I wonder, though, if what some might see as the “inner coward” could actually be the kind of lost purpose that we find in a character like Bartleby. While the paralyzing state that leads to Bartleby’s demise is terrifying, it seems too easy to dismiss it as mere apathy or laziness. There are larger forces at work in his character, a life story that informs his malaise. The narrator concludes: “I might give alms to his body; but his body did not pain him, it was his soul that suffered, and his soul I could not reach.” What can we say to the “forlornest of mankind,” to those whose soul-sickness is so great that they cannot find meaning in our present society?

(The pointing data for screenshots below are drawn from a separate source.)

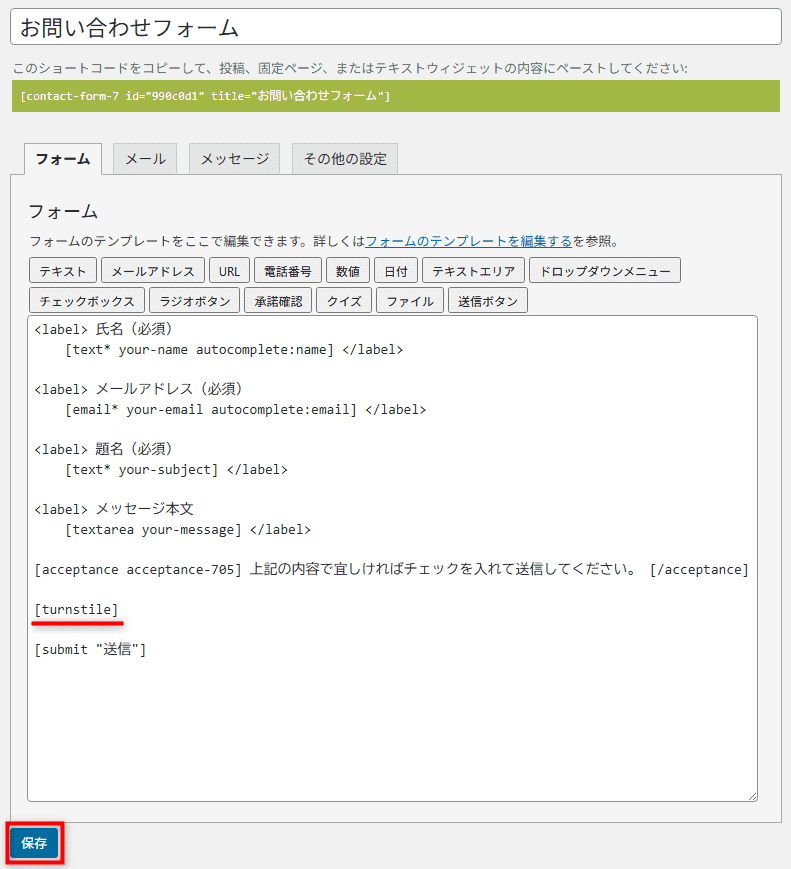Viewport: 791px width, 869px height.
Task: Insert a メールアドレス field tag
Action: click(x=153, y=271)
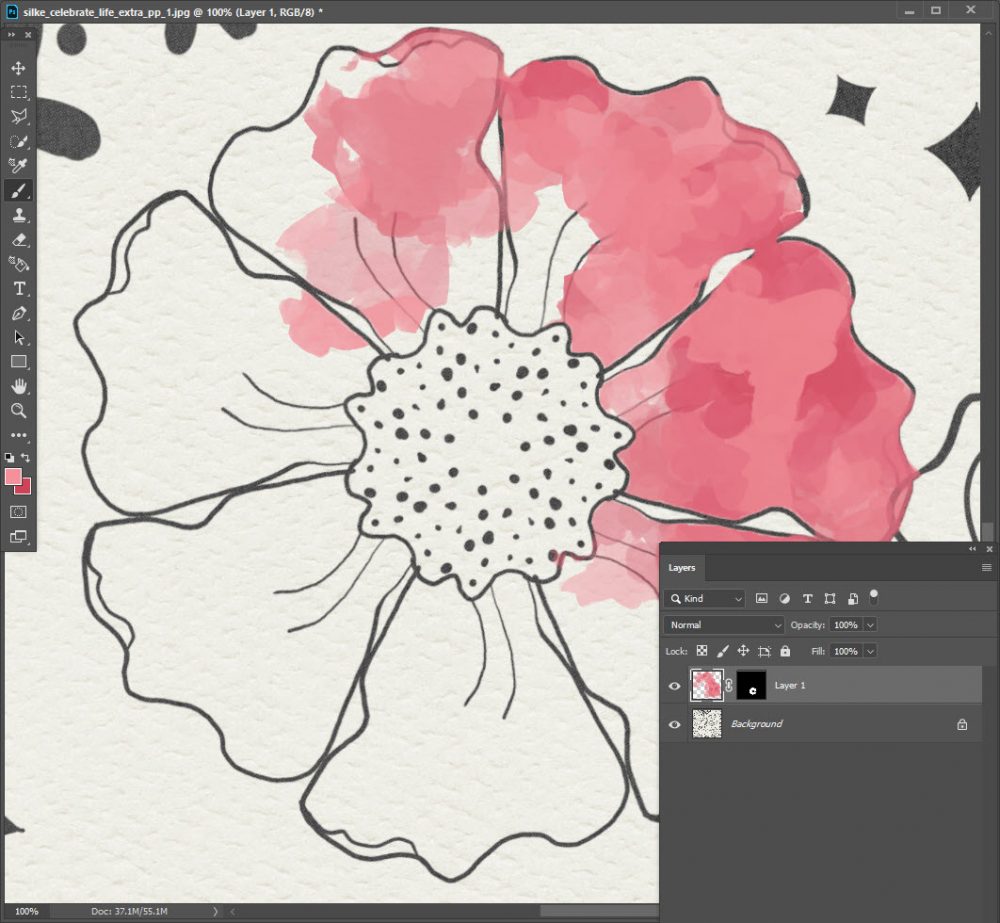This screenshot has height=923, width=1000.
Task: Toggle visibility of the Background layer
Action: click(674, 724)
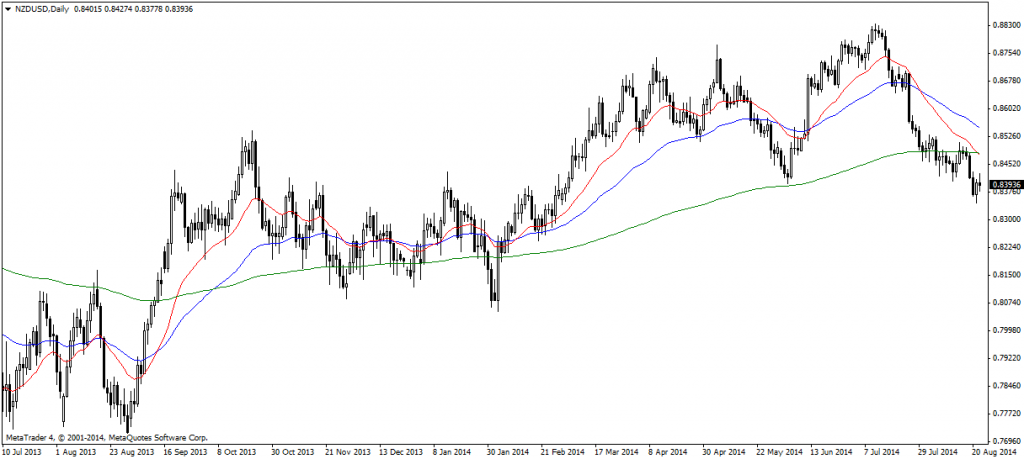This screenshot has height=459, width=1024.
Task: Click the 7 Jul 2014 date label
Action: coord(884,452)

The conclusion to “Bartleby” does not give us any heartwarming answers, because it suggests that the narrator’s fascination with Bartleby stems, in part, from the dark message that his story suggests for humanity. Could the corporate world, where humans are reduced to commodities, where relationships are judged by their usefulness for business, be another version of the Dead Letter Office? “On errands of life,” Melville concludes, “these letters speed to death.” While we might not conclude, as Bartleby does, that the modern world is so bereft of meaning that extreme withdrawal is necessary, even to the point of death, there is a cautionary image here in Melville’s story, a picture in the mirror of his fiction that is worth considering in an age when, as this 1999 study suggests, “tens of millions of Americans suffer from major depression every year” and roughly 16% of Americans have experienced major depression at some point in their lives. What are the causes of this psychic distress? Melville seems to suggest that part of the answer lies in our commercial workplace.